VI. A Solid Economic and Trade relationship

The US and Europe enjoy a very healthy and solid economic and trade relationship. Every day the two sides turn over more than 1.25 billion euro. Transatlantic trade comprises approximately 20 % of each side's overall foreign trade. European exports to the US totalled 260 billion euro in 2000 while imports from the US amounted to 195 billion euro. Mutual investments have contributed even more than actual trade to economic integration: more than 60 % of foreign investments in the US come from the EU and roughly 45 % of US foreign investments go to the EU.

While trade conflicts regularly hit the headlines, they really only affect a very small percentage of the total trade flow (estimates range from 0.2% to 2% of the overall flow.) Given the size of the trade relationship it is important to recognize that there will always be some disputes. The trick will be to identify possible new disputes in good time and try and seek common ground. This applies particularly to 'new disputes' such as GMOs, competition policy, drugs, standards, banking and insurance.

VII. A New Partnership The EU and US must learn to respect their different views and agree to tackle major problems together. Tony Blair warned on 25 March 2003 that after Iraq there is going to have to be a discussion about the relations between America and Europe. He emphasized that "it is not correct that the American administration wants to pursue a unilateralist path without care for the rest of the world…If we are going to have a strategic partnership between Europe and America, we have to work out the basis of that and how we make progress on issues that are difficult between us."

Similarly, Christopher Patten in an interview with the Financial Times stressed that the transatlantic relationship can still be rescued if Britain and France pull together. He believes that the differences between France and the UK are much les than the disputes over Iraq suggest and that "Europe will only matter internationally if Britain and France work together." Javier Solana, in his strategy paper of June 2003, also emphasised the importance of a solid transatlantic relationship to tackle the shared threats of terrorism and WMD.
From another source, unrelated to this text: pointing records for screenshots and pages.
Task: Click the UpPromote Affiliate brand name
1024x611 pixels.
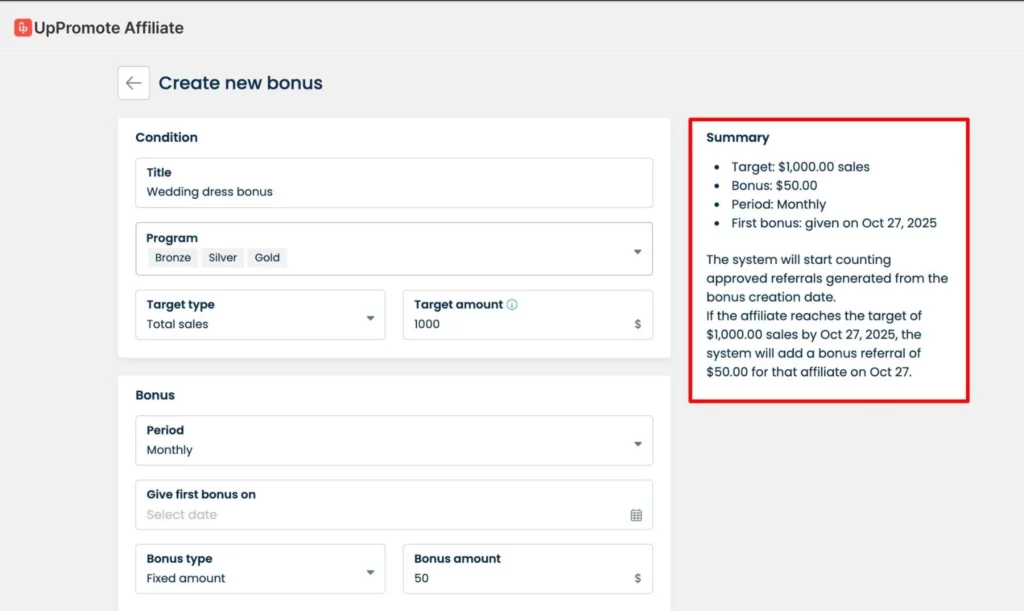Action: coord(109,28)
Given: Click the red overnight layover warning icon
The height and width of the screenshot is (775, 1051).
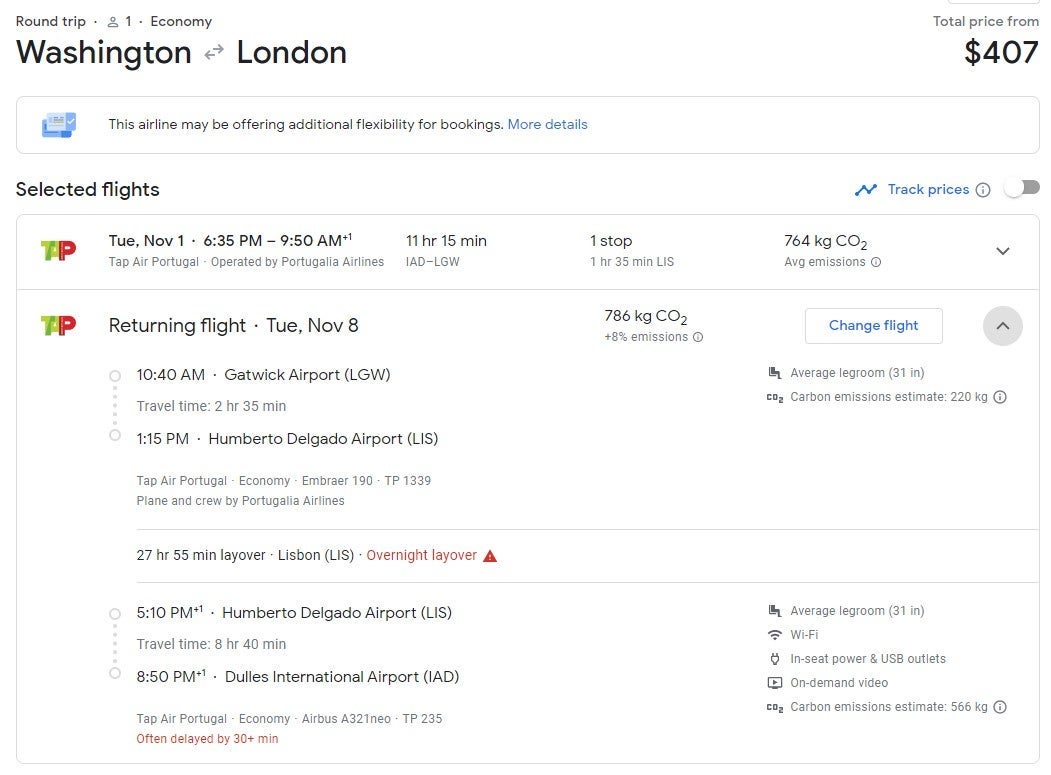Looking at the screenshot, I should coord(490,556).
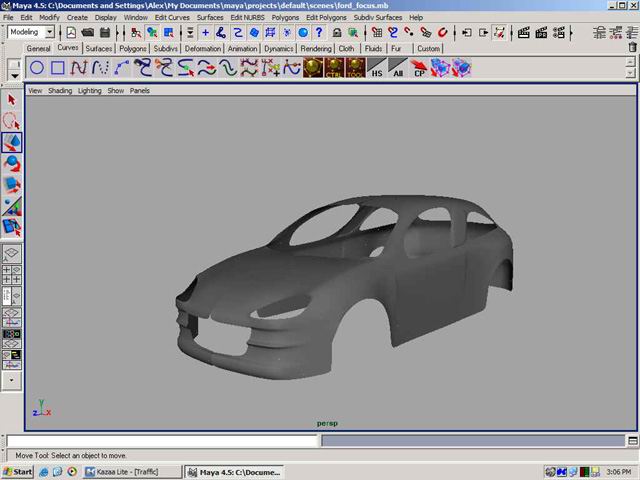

The transatlantic relationship is under the greatest strain since 1945. But no one can doubt that the partnership remains indispensable. The existing community of shared interests and shared values needs to be formed into a community of action. Both sides have to overcome the distrust that occurred over Iraq and look to the future. The range of pressing global problems means that the EU and US have to act in a statesmanlike manner. Vision and understanding are called for. A new enlarged EU will inevitably be preoccupied with internal problems. But enlargement will also bring in a group of countries who instinctively see the US as a force for good in world affairs. This will not be uncritical support because the accession states, like current EU member states, are firmly committed to multilateral institutions. But this enlarged Europe has the opportunity to develop a new partnership with the US. A precondition will be a successful outcome to the intergovernmental conference (IGC), especially progress on CFSP and ESDP. There are encouraging signs that the EU will draw lessons from the Iraq crisis and move ahead. At the same time the US also needs to make a psychological adjustment to accept the EU as a global partner, a partner of choice in tackling international problems. There are signs, post Iraq of a change in US and European attitudes. Certainly it will not be an easy adjustment on either side. But the stakes are too high to fail.